As is the case with most travel books, this description, although amusing, was highly colored and exaggerated. We greatly enjoyed our visit to Tarawa.

We departed Tarawa on December 9. Although we had cleared out of Kiribati, we had received permission to visit the tiny atoll of Butaritari on our way north. We arrived December 10 and were warmly welcomed by the local villagers. We explored the island on rented scooters with our friends from the yacht RUBICON, Matt and Elizabeth. Later, we were invited to a celebration feast welcoming the local athletes back home from the annual games in Tarawa. It was a wonderful experience to get the flavor of the outer atoll life which is quite different for Tarawa.

With a good weather window forecast, we finally set sail for Majuro on Dec 16. Once again, we went too fast and ended up hove-to in the lee of Arno Atoll for a few hours so as to arrive at the pass into Majuro lagoon in daylight. We arrived Dec 19, just in time for the Xmas parties. Our total sail from Savusavu to Majuro was approximately 1800 miles but a much harder trip than our 2,800 across the South Pacific.

Although the Republic of Marshall Islands (RMI) is now an independent country, it maintains close ties with the USA. It was a pleasant surprise to find the green-back was the local currency; even better, Majuro boasts a US style supermarket, with many US brands available.
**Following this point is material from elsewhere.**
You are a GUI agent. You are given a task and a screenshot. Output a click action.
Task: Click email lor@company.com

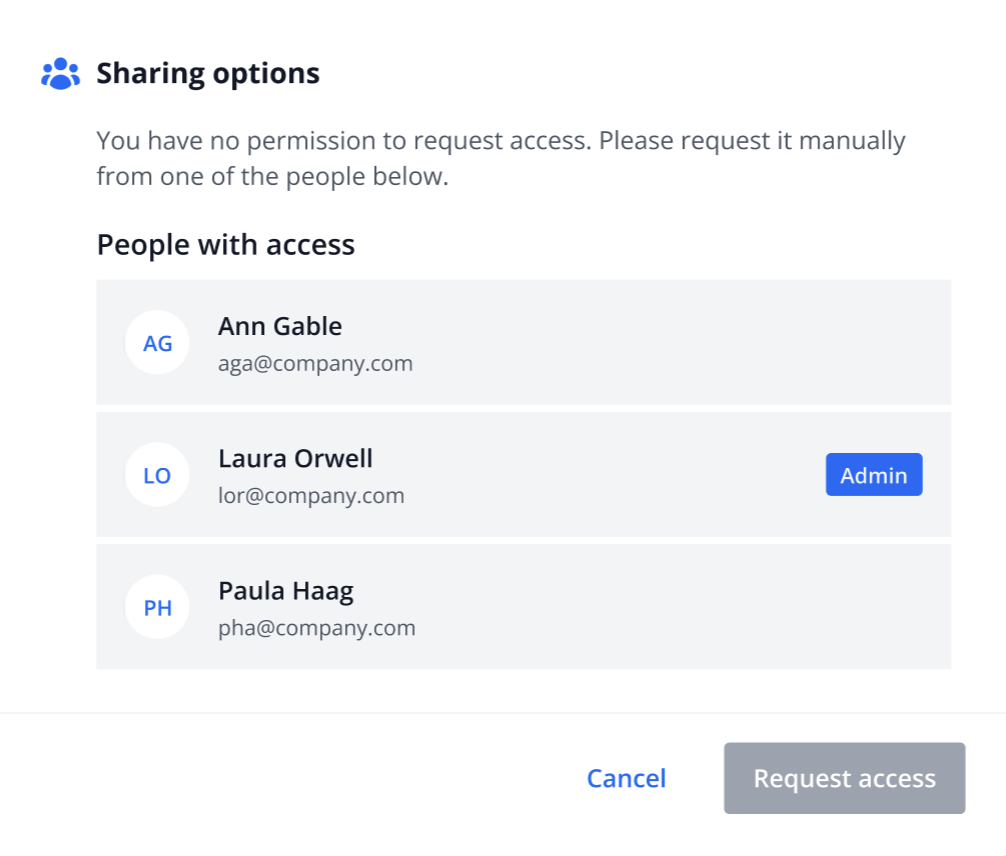coord(311,496)
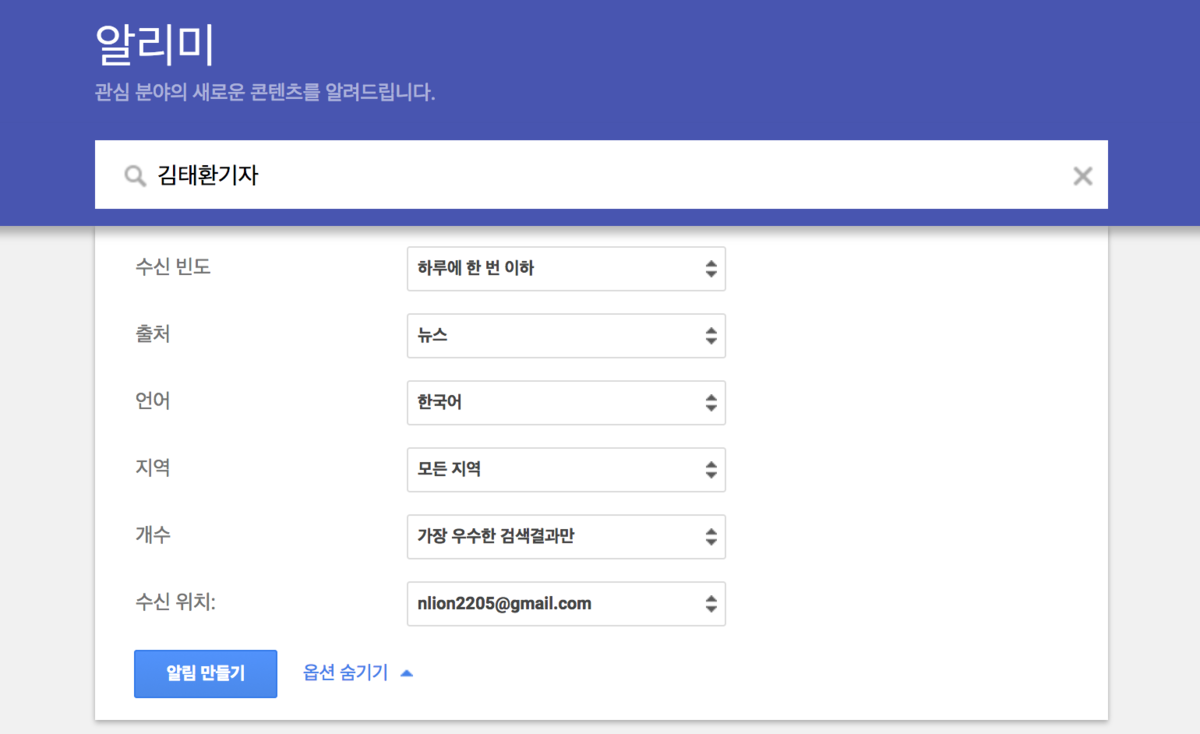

RMI even has its own US zip-code (96960) with sometimes fast, cheap priority mail courtesy of the USPS.

Thanks to the local ex-pats, the Mieco Beach Yacht Club, and local businesses, Majuro is actually host to a series of yacht races during the winter and spring months! Generous prizes are offered by local businesses, with first prize being a 55 gallon drum of diesel fuel. Interestingly, you don’t have to win the race to get a prize. Every boat finishing the race gets to draw a ticket out of a hat; that way, even the last boat to finish has the chance of winning the first prize. With over twenty visiting yachts, the first race was held on the first Sunday of December, with 10 boats on the starting line. The fleet included everything from a local Marshallese outrigger sailing canoe, a trimaran and monohulls up to 60’. It sure makes handicapping a challenge!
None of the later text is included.